Das passt zur Weihnachtszeit, deren Lichter allzu oft der Ausblendung der längsten Nächte und der Geister, die sie unsicher machen, dienen sollen. Aber die Geister möchten sich nicht ausklammern lassen – und sie finden ihre Wege.
Anne Sewitzky, die 1978 geborene Norwegerin, weiß, wie repressiv das Gebot, immerzu glücklich und friedlich zu sein, wirken kann, und welche Spannungen es gerade um die familienfrohe Weihnachtszeit erzeugen kann. In einer sehr religiösen Umgebung aufgewachsen, hat sie Theologie studiert, dann aber habe sie den Glauben verloren und sich der Musik, dem Theater und schliesslich dem Film zugewendet und die Filmschule in Lillehammer absolviert. „Happy, Happy“ (2010) ist ihr erster Spielfilm. Das Drehbuch dazu stammt von ihrer Freundin Ragnhild Tronvoll, die an derselben Schule abgeschlossen hat.
Zwei Kleinfamilien
Die Geschichte ist einfach: Ein städtisches Paar, Elisabeth und Sigve mit Noa, ihrem schwarzer Adoptivsohn, kommen für die Weihnachtsferien aufs verschneite Land in Südnorwegen. Sigve hofft auf einen Neuanfang, nachdem Elisabeth, eine Anwältin, ihm untreu geworden ist. Diese folgt ihm ungerne in die Abeschiedenheit. Das Ferienhaus gehört der stets fröhlichen Kaia und ihrem kurzangebundenen Mann Eirik, der sich als Jäger und Naturmensch vorstellt. Kaia, in Heimen aufgewachsen, inkarniert die ideale liebende Frau, Vermieterin und Mutter – die Familie sei ihr das Wichtigste im Leben. Systematisch geht die „Wahnsinnig-glückliche“ über die Abneigung hinweg, die ihr Mann ihr entgegenbringt. Der Sohn Theodor hält zum Vater.

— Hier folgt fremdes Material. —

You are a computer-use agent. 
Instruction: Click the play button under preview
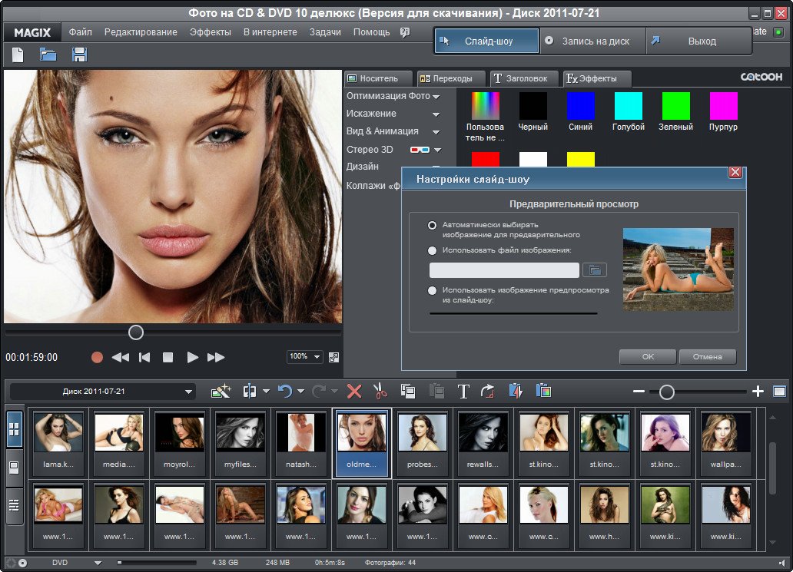(193, 357)
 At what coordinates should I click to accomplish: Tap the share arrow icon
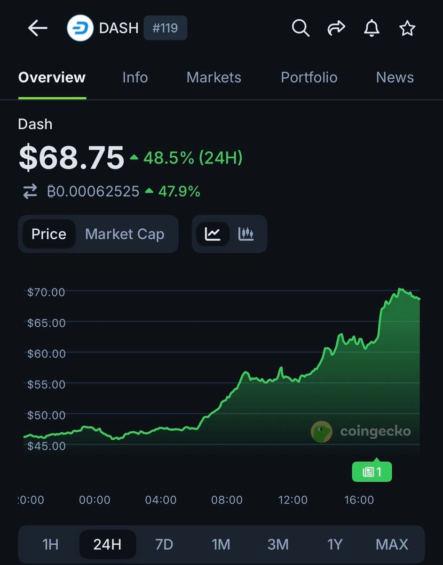(336, 29)
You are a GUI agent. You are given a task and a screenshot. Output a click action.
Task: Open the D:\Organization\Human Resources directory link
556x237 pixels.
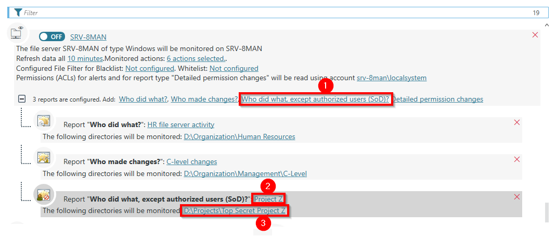pos(239,136)
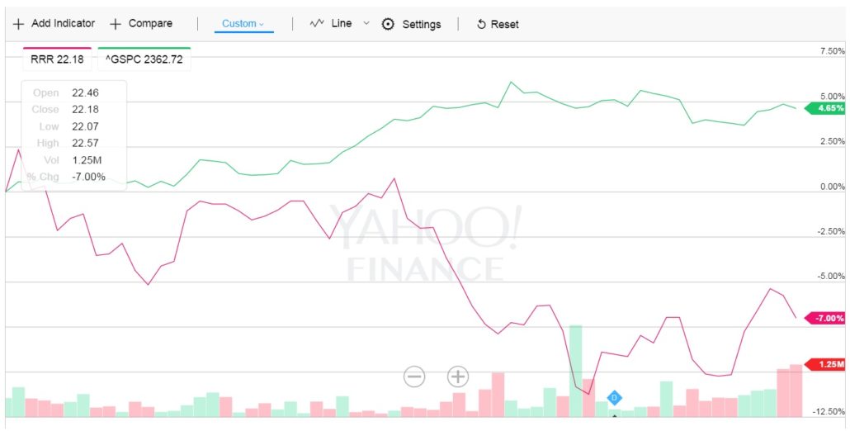Select the RRR 22.18 series label
This screenshot has width=850, height=431.
point(57,59)
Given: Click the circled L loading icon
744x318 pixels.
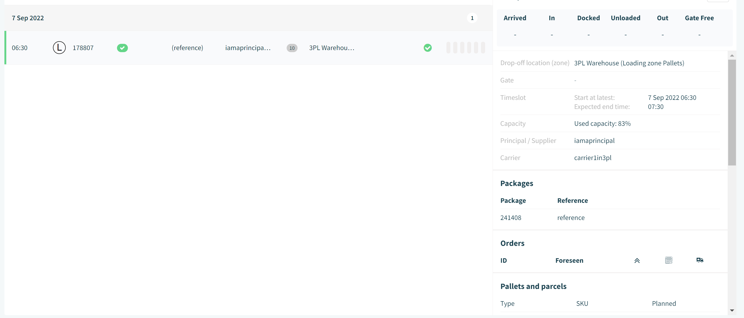Looking at the screenshot, I should (x=59, y=48).
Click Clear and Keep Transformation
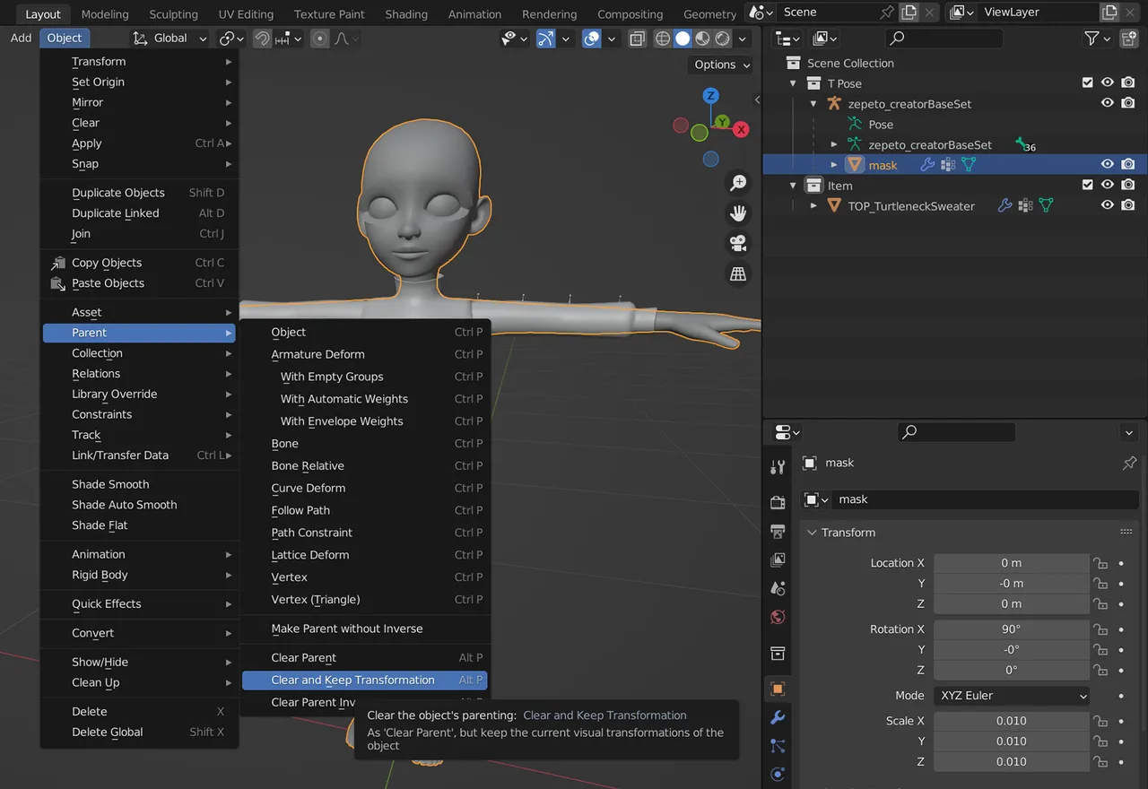This screenshot has height=789, width=1148. (359, 680)
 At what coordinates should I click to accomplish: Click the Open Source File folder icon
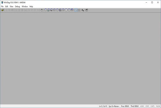pyautogui.click(x=3, y=10)
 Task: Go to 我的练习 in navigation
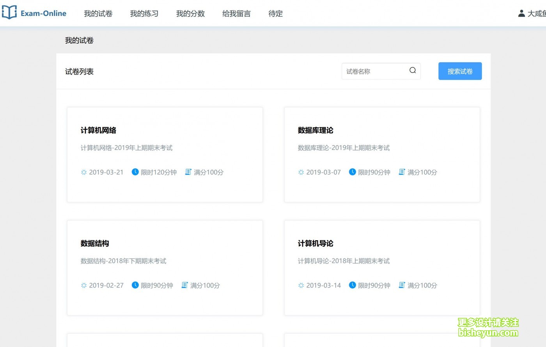pyautogui.click(x=144, y=14)
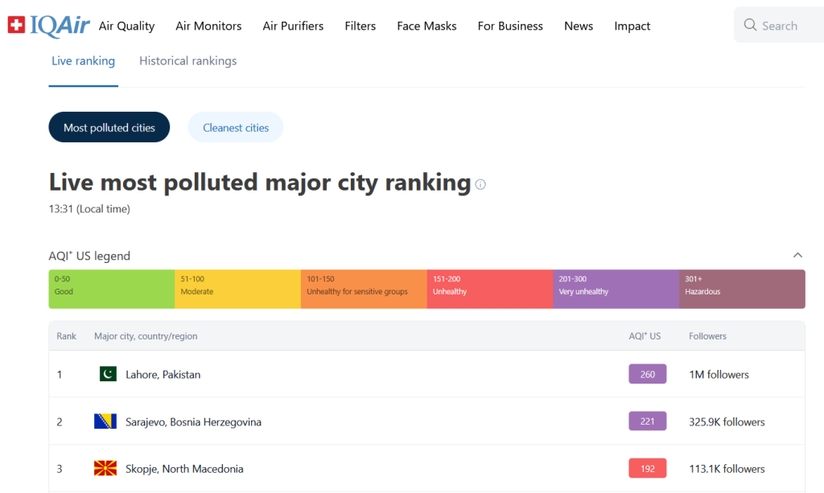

Begeistert empfängt Kaia die neuen Mieter – Elisabeth gibt sich kühl, Sigve charmant. Theodor sieht Noas Bilderbuch über die Sklaverei und schlägt dem schwarzen Knaben daraufhin vor, sein Sklave zu sein. Die Erwachsenen nehmen davon keine Kenntnis. Sie spielen selber – mal Bilderrätsel, mal ein Partnerspiel, welches Sigve mitgebracht hat. Damit kommt Dynamik in das Zusammenleben der beiden Paare.
Gleichwohl bleibt das Ungesagte, Ungelebte, Verleugnete das Entscheidende. Dabei wird zwar kaum gelogen, es wird nur einfach im Rahmen der gegebenen Verhältnisse keine Sprache gefunden. Der kleine Noa, der durchgehend Theodors Sklave spielt, wirkt stumm und dumm. Als er aber zu reden anfängt, wird klar, daß er verstanden hat, worum es geht.

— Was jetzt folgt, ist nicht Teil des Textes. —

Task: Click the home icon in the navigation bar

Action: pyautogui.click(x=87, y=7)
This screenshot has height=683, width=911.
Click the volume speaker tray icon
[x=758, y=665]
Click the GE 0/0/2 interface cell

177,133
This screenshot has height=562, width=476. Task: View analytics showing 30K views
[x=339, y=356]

Nicht das ultimative Glück
Sewitzkys Geschichte endet am Weihnachtsabend. Da ist keinerlei ultimatives Glück, keine restlose Offenheit, keine definitive Erlösung, da ist nur ein neues Gleichgewicht, mit dem man sich zufrieden gibt – Gleichgewicht zwischen Abenteuer und Sicherheit, widersprechenden Wünschen, Schweigen und Aussprechen. Jedenfalls muss nicht immer alles schiefgehen. Die Kinder, deren Spiele in den elterlichen Spannungsfeldern angefangen haben, bedrohlich zu werden, beruhigen sich. Sigve, Elisabeth und Noa fahren in die Stadt zurück. Eirik richtet seinen Platz in der Familie neu ein. Und Kaia emanzipiert sich aus der Sklaverei ihres Selbst- und Familienbilds.
Der Chor: gelassener Zeuge des Geschehens Umrahmt und durchsetzt ist diese Erzählung aus der Wintersonnenwendezeit von Musik – Chormusik. Ein fast grotesk wirkendes Vokalensemble aus vier geschniegelten Gospelsängern kommentiert das Geschehen mit afro-amerikanisch inspirierten Spirituals. Auch der reale Dorfchor mit seinem unbeirrbar freundlichen Dirigenten, bei dem Eirik und Kaja und vorübergehend ihre Gäste mitsingen, spielt eine tragende Rolle im Geschehen. Ironischer Bezug und Naivität gehen dabei eine merkwürdige Verbindung ein. Daß Sewitzkys Film weder trivial oder missionierend wirkt, ist dieser sakralen Komik, einer raffinierten Regie, dem gescheiten Buch und ausgezeichneten DarstellerInnen zu verdanken.